At minus 8, Econoday’s Relative Economic Performance Index (RPI) continues to show recent global economic activity lagging market expectations, but not by much. China in particular remains a significant drag, but Eurozone readings have improved and the U.S. continues to outperform.
In the U.S., a reminder of just how tight the labour market is kept the RPI and RPI-P (both 19) above zero. Overall outperformance versus market expectations has been a feature of the economy since early September and must raise new doubts about how quickly the Federal Reserve will ease policy over coming months.
In Canada, an absence of key data last week left the RPI-P at minus 10 and the RPI-P at 3. Overall economic activity is broadly matching expectations which means financial markets will remain focused on the size of a probable interest rate cut by the Bank of Canada later this month.
In the Eurozone, the RPI (2) just about crept back above zero while the RPI-P (14) made rather more progress. Crucially, the gap between the two measures essentially reflects a surprisingly weak September inflation report and it is this that has significantly boosted the chances of another cut in the European Central Bank’s key interest rates next week.
In the UK, economic data generally last week surprised on the upside and were firm enough to lift the RPI to 17 and the RPI-P to 11. Economic activity in general is now running ahead of expectations but not by much and not to the extent that would provide a clear pointer to how the November MPC will vote.
Much like the Eurozone, positive readings on the Swiss RPI (4) and RPI-P (21) show economic activity running a little stronger than expected. However, inflation continues to surprise on the downside and September’s notably weak report has further boosted speculation about the Swiss National Bank easing again in December.
In Japan, a mixed bag of data was on balance firm enough to keep both the RPI (16) and RPI-P (28) above zero. Even so, the broader picture is less convincing and dovish comments from new PM Shigeru Ishiba have left investors all the more uncertain about when the Bank of Japan will tighten again.
In complete contrast to the U.S., the Chinese RPI and RPI-P both closed out the week at minus 50, extending the unbroken run of sub-zero readings that began back at the start of August.

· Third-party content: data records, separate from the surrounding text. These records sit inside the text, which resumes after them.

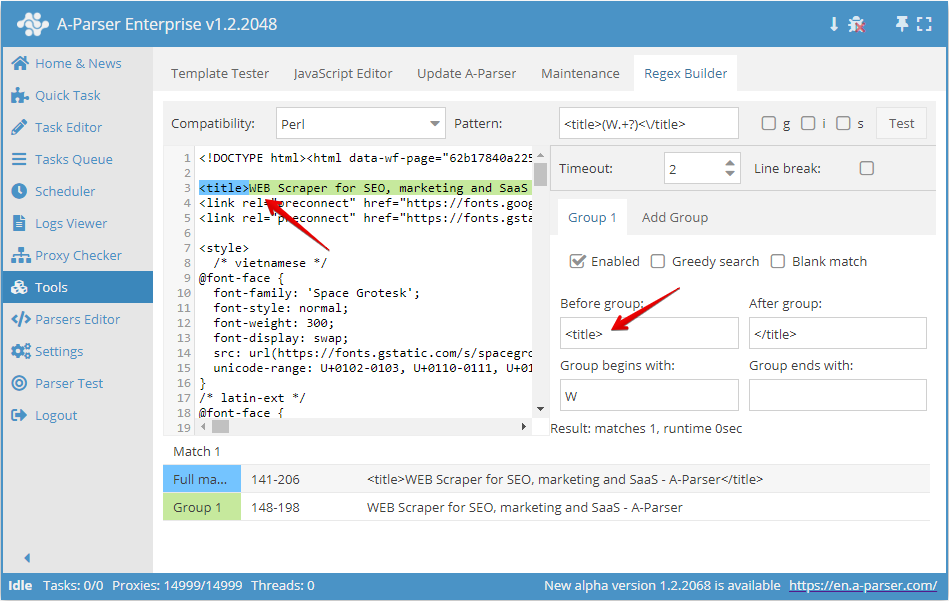
Task: Open the Quick Task sidebar icon
Action: [22, 95]
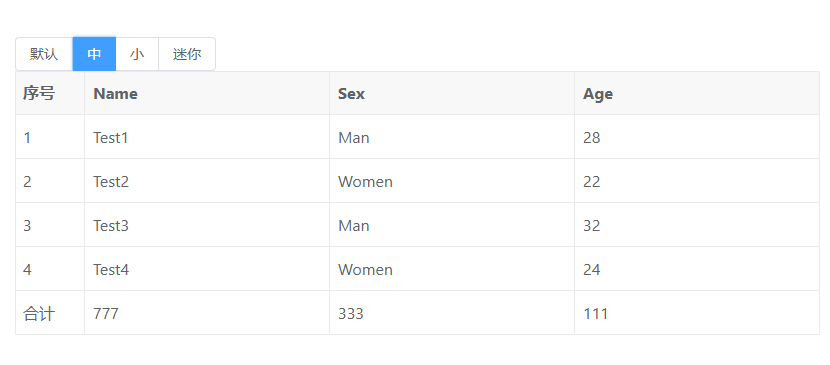The image size is (830, 365).
Task: Click the Man cell in row 3
Action: (452, 225)
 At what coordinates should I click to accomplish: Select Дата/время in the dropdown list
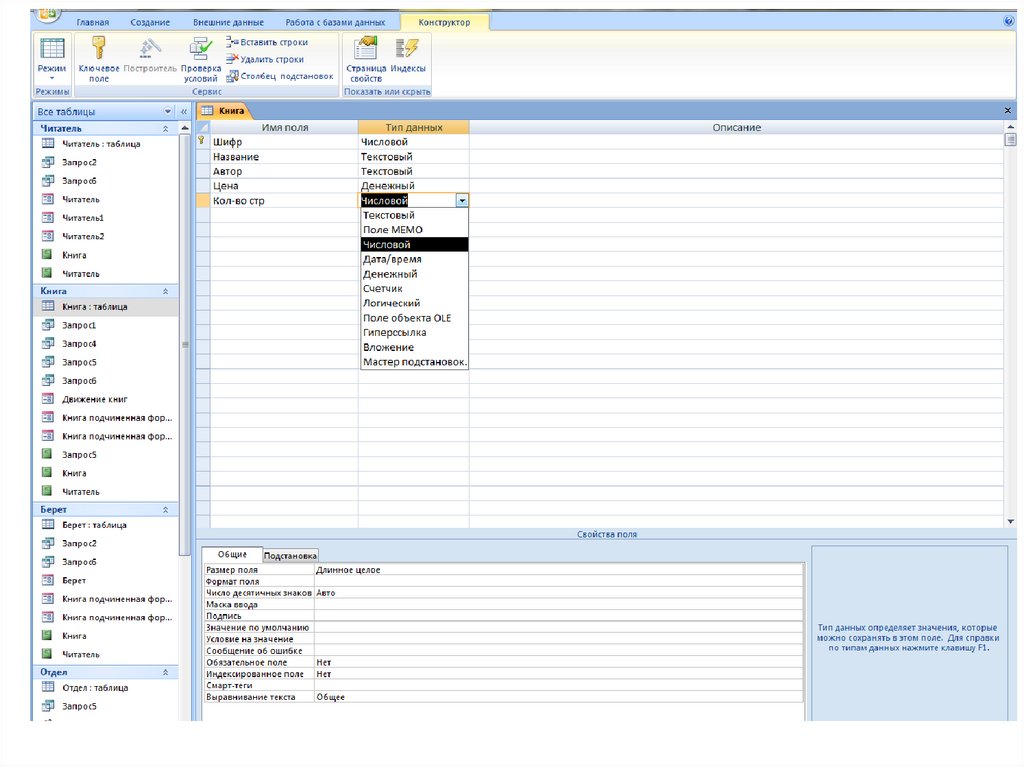click(391, 259)
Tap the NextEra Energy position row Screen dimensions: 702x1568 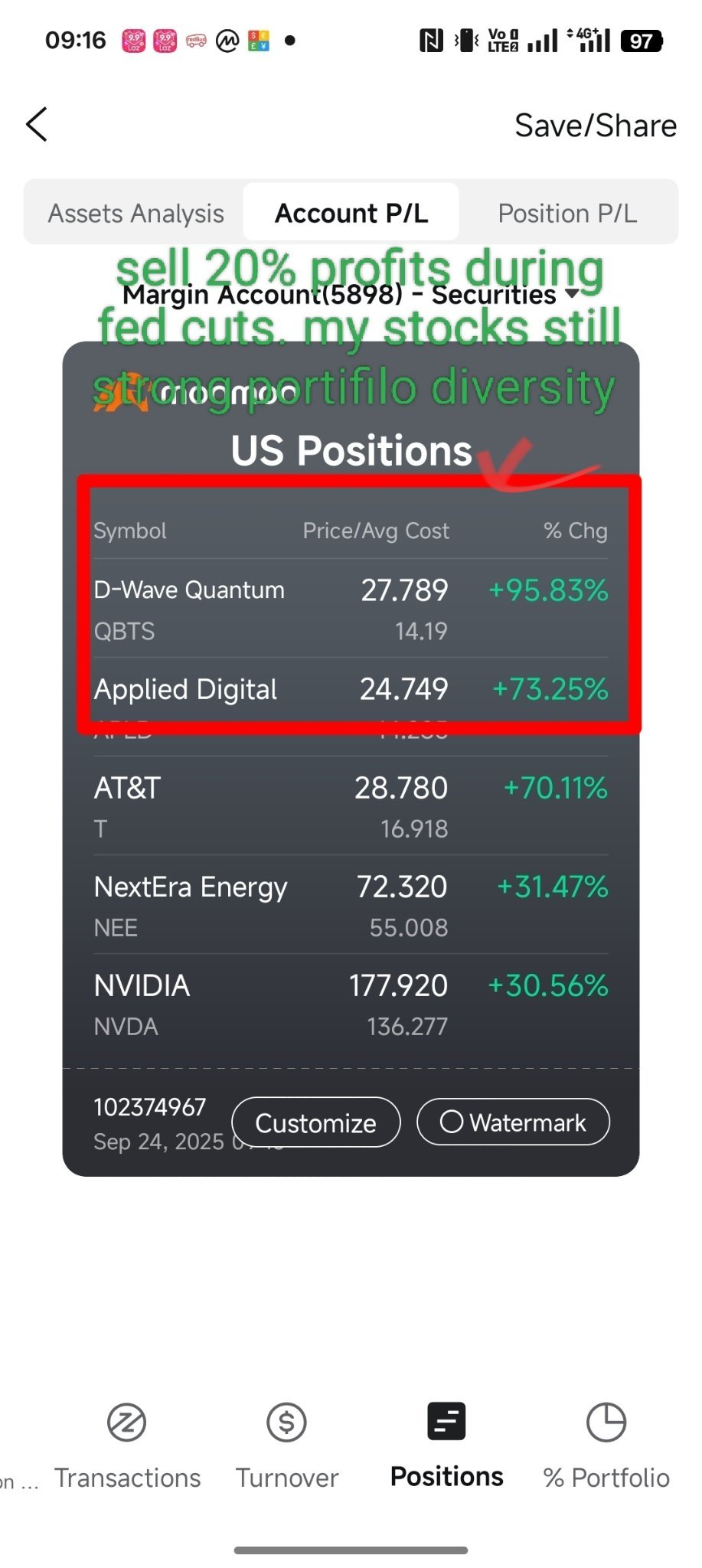click(x=351, y=905)
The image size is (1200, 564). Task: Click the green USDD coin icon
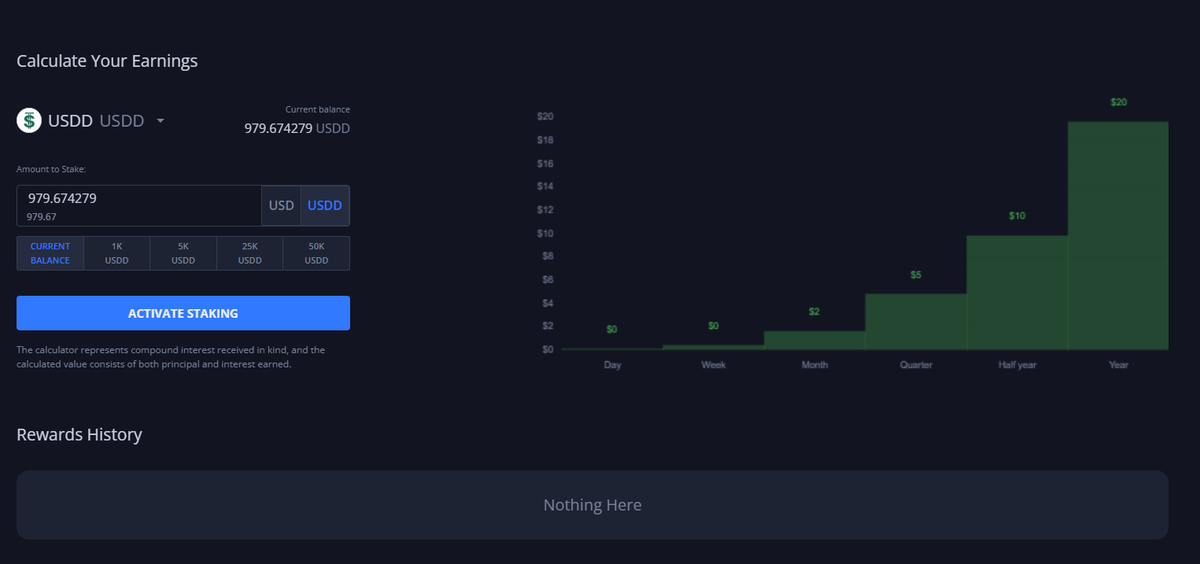tap(30, 121)
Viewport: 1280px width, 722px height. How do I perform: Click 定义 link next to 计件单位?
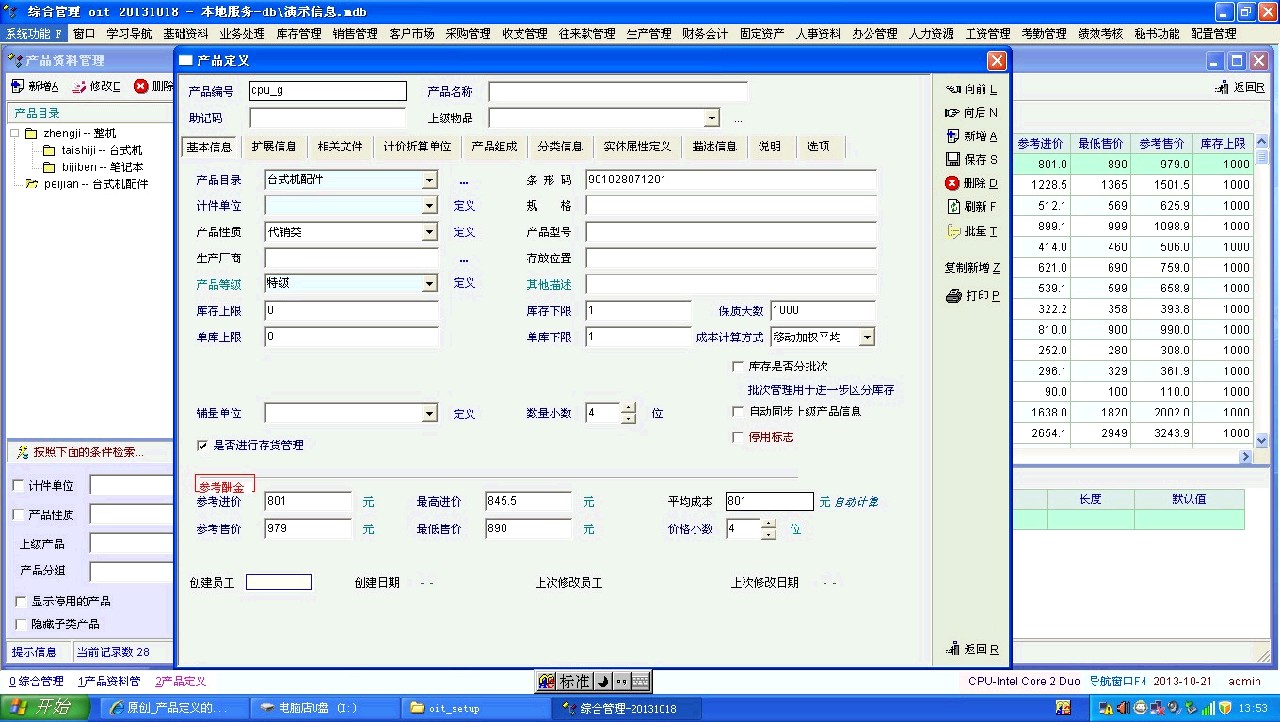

Such readings simply reinforce the need for the national central bank to deliver on the bazooka monetary stimulus package that it announced late last month.
Econoday’s RPI provides a handy summary measure of how an economy has recently been evolving relative to market expectations.
A reading above zero means that the economy in general has been performing more strongly than expected and vice versa for a reading below zero. The closer is the value to the maximum (+100) or minimum (-100) levels, the greater is the degree to which markets have been under- or over-estimating economic activity. A zero outturn would imply that, on average, the market consensus has been correct. Note too that the index is sensitized to place extra weight upon those indicators that investors consider to be the most important.